# [Task statement]
Copying starts at the line containing "Open Cappuccino price variant corner triangle" and stops after the last line of the records; each line is repeated exactly, and pictures are skipped.

***** Data extracts

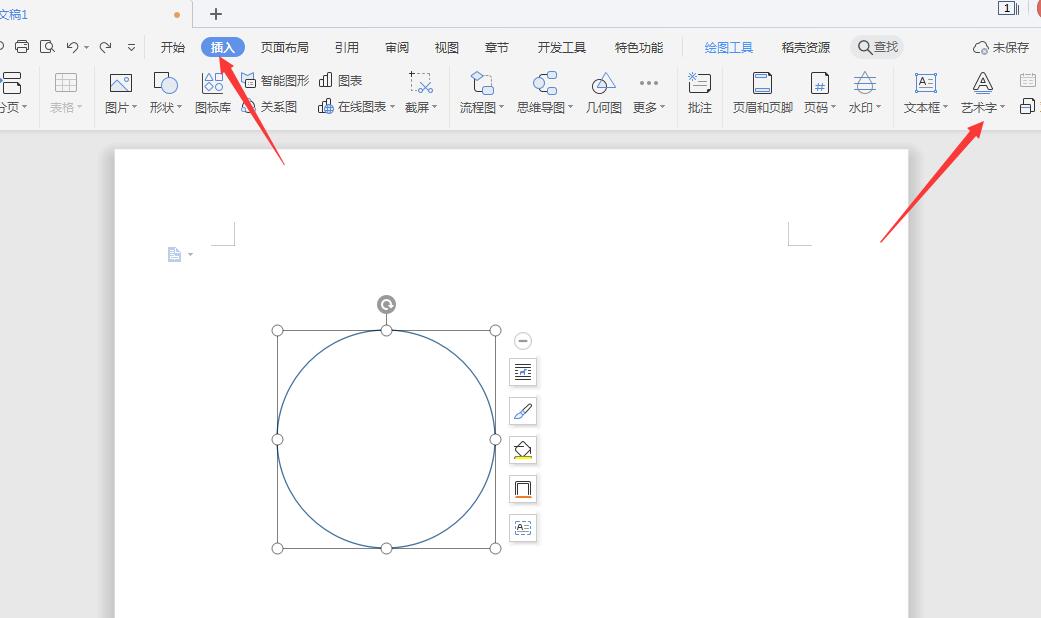Open the 图标库 icon library

pos(212,92)
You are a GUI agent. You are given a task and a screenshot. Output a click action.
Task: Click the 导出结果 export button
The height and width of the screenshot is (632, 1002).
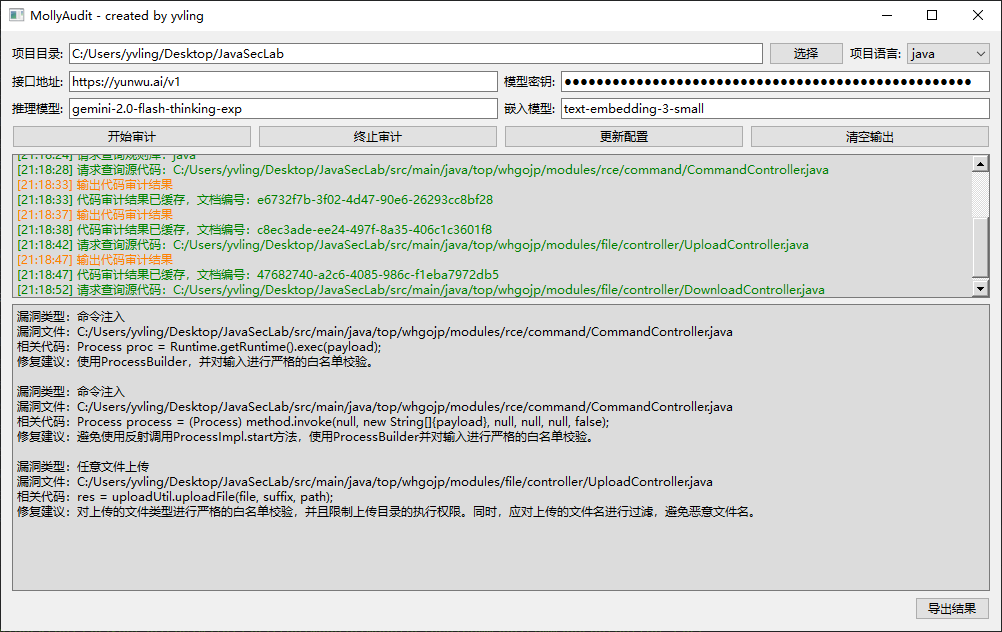tap(951, 609)
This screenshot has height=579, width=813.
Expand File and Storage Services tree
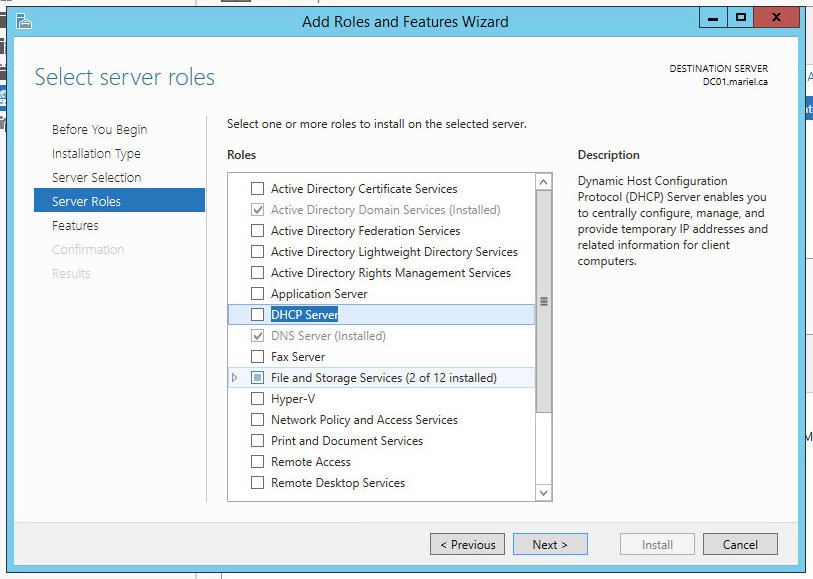(235, 378)
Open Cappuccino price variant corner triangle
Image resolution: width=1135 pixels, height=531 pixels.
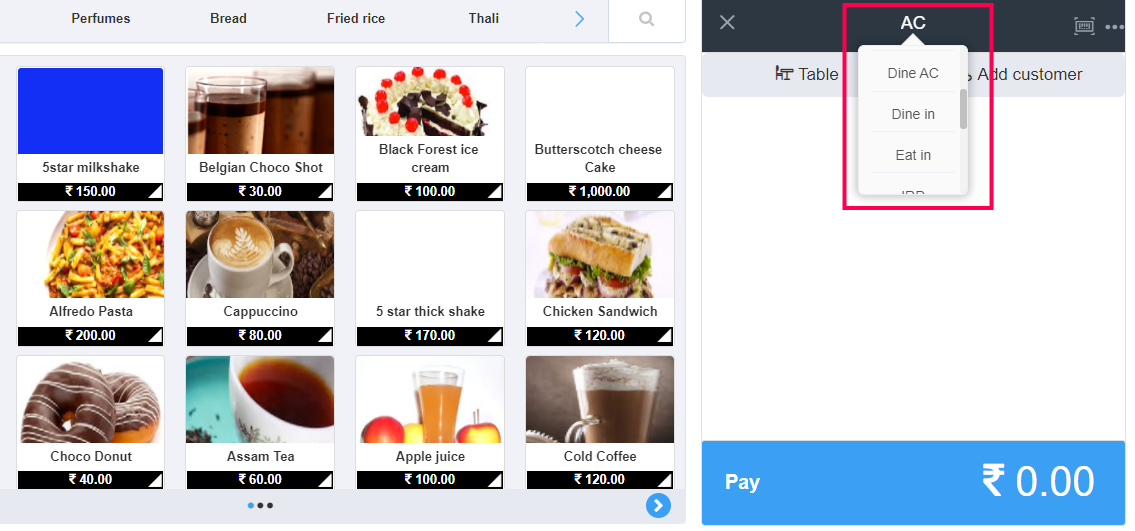pyautogui.click(x=325, y=337)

**********

# [Solution for this exercise]
Open Cappuccino price variant corner triangle
Image resolution: width=1135 pixels, height=531 pixels.
pyautogui.click(x=325, y=337)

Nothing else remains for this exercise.